John Donne in his tenth sermon believes that prophets should always speak with strength, which means against some opposition. “[T]hunder, and wind, and tempests, and chariots, and roaring of Lyons, and falling of waters are the ordinary emblems of his [ie, God's] messages, and his messengers, in the Scriptures.”

Dorothy Wordsworth, though, just states everything that is most immediate: that's how she seems to proceed, and very gentle, but I never forget her glittering sheep, which I mention often.

“Do I need to touch the world if I want to experience it at the swooning level, or do I look at it instead, or hear it?” you ask, and there you go; you have various replies. The purpose or goal is that greater privacy which comes through the flesh: other people might make up thoughts for you but no one else can look for you, and no one else is swooning in the garden except Mrs Morel. Lawrence is all about a collaboration between flesh and non-flesh. Still, it looks as if it is the frustration with people outside himself that helps him to write, especially later. The Plumed Serpent is a frustrated book. Not even the violence at the end seems cathartic for him. In Sons and Lovers it is enough to have Mrs Morel putting her hand in a flower. In Serpent he wants cults, drums, and costumes, and I laughed. An artist needs to find their scale, said Richard Tuttle as he was being interviewed by Ross Simonini recently. “One can distinguish between scale and size. Usually, we are happy with the issue of size—if it's small, it's small; if it's big, it's big. But scale is a question of the individual. Each person, everyone ever born, has a unique scale. They have it like a unique fingerprint. You can decide to find your scale. The day you find it is a day you remember. It changes your life. Your parents may determine your size, but you determine your scale.” In the Serpent I think I see Lawrence mislaying whatever it is that Tuttle means by the word scale.
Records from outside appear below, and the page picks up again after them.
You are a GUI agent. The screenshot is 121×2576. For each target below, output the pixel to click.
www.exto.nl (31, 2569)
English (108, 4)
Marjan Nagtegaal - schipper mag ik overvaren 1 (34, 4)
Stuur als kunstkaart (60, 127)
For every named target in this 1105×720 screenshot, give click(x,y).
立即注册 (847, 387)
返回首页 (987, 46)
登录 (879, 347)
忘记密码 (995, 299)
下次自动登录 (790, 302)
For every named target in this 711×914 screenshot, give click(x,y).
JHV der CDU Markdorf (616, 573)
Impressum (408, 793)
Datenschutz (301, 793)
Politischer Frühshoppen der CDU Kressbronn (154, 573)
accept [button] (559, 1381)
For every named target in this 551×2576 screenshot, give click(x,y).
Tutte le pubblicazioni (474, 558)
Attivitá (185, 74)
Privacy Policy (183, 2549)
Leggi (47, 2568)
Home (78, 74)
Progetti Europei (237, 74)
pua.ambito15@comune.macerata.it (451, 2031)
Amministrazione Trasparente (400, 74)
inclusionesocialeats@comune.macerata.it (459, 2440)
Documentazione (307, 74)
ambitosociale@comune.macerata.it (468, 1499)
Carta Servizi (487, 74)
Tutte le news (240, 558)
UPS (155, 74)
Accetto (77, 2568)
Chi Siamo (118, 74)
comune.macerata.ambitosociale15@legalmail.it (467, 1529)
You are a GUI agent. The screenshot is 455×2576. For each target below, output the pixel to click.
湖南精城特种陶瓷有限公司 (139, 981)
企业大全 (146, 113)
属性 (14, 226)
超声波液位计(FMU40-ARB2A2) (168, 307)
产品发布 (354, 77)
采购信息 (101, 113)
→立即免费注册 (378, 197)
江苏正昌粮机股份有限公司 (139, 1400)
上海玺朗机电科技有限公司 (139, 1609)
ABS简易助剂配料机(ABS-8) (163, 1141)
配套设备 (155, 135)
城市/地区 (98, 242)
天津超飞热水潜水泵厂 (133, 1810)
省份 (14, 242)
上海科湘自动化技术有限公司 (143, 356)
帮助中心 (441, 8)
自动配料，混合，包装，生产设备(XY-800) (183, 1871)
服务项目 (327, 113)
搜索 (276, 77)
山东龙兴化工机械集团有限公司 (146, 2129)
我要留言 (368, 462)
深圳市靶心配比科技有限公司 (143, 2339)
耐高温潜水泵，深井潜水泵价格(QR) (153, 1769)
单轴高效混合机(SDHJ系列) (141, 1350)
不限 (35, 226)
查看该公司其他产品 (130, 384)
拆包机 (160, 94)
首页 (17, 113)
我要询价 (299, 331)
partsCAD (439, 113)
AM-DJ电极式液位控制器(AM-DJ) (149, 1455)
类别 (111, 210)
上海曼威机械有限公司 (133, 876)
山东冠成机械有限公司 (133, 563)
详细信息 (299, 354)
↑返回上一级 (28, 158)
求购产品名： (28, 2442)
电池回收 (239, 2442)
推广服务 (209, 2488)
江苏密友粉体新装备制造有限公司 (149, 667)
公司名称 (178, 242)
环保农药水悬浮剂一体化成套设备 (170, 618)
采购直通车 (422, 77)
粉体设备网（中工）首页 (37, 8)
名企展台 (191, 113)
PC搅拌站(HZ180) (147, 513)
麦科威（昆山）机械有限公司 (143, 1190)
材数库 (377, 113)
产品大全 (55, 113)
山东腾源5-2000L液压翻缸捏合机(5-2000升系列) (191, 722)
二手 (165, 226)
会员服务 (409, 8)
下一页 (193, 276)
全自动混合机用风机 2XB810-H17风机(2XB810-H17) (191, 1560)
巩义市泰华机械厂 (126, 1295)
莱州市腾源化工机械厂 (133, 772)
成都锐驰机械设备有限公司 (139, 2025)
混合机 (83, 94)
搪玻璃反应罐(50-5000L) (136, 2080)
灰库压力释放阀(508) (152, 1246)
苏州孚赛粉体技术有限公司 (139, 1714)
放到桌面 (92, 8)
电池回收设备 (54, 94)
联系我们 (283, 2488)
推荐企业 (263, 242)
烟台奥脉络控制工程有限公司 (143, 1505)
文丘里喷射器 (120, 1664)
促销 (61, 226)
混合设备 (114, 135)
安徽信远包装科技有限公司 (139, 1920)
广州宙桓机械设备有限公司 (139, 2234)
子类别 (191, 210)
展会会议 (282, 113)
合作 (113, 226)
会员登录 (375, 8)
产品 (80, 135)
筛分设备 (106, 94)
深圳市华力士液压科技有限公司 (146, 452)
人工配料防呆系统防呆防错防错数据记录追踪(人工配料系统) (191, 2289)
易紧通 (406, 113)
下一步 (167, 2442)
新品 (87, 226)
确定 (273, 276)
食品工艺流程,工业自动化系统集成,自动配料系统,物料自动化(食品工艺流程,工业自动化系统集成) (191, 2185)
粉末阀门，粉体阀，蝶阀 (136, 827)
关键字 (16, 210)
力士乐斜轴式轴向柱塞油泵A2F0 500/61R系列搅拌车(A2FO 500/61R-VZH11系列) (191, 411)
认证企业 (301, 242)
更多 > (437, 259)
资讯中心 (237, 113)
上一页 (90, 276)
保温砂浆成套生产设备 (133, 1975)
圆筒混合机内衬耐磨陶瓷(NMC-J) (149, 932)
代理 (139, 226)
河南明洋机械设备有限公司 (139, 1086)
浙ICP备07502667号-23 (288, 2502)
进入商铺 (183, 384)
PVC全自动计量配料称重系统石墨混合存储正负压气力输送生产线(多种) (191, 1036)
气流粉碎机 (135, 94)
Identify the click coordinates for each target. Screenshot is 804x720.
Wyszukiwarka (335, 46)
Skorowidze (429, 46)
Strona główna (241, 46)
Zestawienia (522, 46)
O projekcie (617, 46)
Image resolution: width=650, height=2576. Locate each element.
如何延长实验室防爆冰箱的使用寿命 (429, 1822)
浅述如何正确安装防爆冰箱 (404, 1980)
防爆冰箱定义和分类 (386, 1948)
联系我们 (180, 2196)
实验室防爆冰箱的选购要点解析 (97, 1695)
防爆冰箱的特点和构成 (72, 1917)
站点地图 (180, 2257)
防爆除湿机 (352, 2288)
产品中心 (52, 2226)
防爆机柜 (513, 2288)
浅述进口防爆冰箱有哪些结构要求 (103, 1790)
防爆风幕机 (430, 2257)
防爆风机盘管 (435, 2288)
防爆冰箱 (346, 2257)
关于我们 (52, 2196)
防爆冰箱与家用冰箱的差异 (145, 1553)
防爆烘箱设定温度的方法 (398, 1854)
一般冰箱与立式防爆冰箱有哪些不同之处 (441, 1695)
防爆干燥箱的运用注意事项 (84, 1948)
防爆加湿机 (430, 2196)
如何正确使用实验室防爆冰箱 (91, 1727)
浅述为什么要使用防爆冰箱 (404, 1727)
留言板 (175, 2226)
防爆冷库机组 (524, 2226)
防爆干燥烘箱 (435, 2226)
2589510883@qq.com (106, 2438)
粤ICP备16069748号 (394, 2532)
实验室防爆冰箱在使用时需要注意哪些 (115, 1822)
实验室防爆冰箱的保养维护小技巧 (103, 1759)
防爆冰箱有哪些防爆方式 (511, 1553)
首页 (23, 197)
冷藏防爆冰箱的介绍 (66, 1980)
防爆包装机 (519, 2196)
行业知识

Lawrence is scaled to a lily.


Monday, October 6, 2014

all swum together



Powys made me think of Mrs Morel from Sons and Lovers who has the Powysian infinity in her garden with the flowers stretching and the air itself shiny, as if it is solid or magical (glass is shiny, water is shiny, surfaces are shiny but where is the surface of the air?), everything, all emotional effects, physical, physical, which C.S. Lewis decided was one of the characteristics of medieval allegory: “It is as if the insensible could not knock at the door of the poetic consciousness without transforming itself into the likeness of the sensible [...] Allegory, besides being many other things, is the subjectivism of an objective age,” in The Allegory of Love: a Study in Medieval Tradition.

She became aware of something about her. With an effort she roused herself to see what it was that penetrated her consciousness. The tall white lilies were reeling in the moonlight, and the air was charged with their perfume, as with a presence. Mrs. Morel gasped slightly in fear. She touched the big, pallid flowers on their petals, then shivered. They seemed to be stretching in the moonlight. She put her hand into one white bin: the gold scarcely showed on her fingers by moonlight. She bent down to look at the binful of yellow pollen; but it only appeared dusky. Then she drank a deep draught of the scent. It almost made her dizzy.

Mrs. Morel leaned on the garden gate, looking out, and she lost herself awhile. She did not know what she thought. Except for a slight feeling of sickness, and her consciousness in the child, herself melted out like scent into the shiny, pale air. After a time the child, too, melted with her in the mixing-pot of moonlight, and she rested with the hills and lilies and houses, all swum together in a kind of swoon.

Here is the thing itself and not a euphemism; here is the lily, here, touch. Becoming “aware of something” was the smallest part, the easiest part, your consciousness is penetrated, so, now, you didn't do that: it was done to you by the atmosphere, now she feels the atmosphere with her hands. She has to make an “effort,” she has to “rouse” herself; this transcendence has a work ethic. “She touched the big, pallid flowers on their petals.” Go in, go in. “She put her hand into one white bin.” Establishing her critique, “She bent down to look at the binful of yellow pollen; but it only appeared dusky.” It's only after she has gone through this physical wrestle that she gets her savoury moment.

Then I'm looking at the passage flowerville quoted from Hans Henny Jahnn under the heading, “The Nature of the Artist,” in her essay Landscape as the Origin of Music in Hans Henny Jahnn's Shoreless River: the artist is listening and absorbing, not touching, and Dorothy Wordsworth, in her journals, doesn't have to fondle the landscape the way Mrs Morel does and still she comes away with similar sensations, she feels swoony and rapt, she sees nature shining “and she rested with the hills and lilies and houses,” but she gets there by walking across the countryside and seeing the objects in it.

After tea we went to Butterlip How and backwards and forwards there. All the young oak leaves are dry as powder. A cold south wind portending Rain. After we came in we sate in deep silence at the window -- I on a chair and William with his hand on my shoulder. We were deep in Silence and Love, a blessed hour.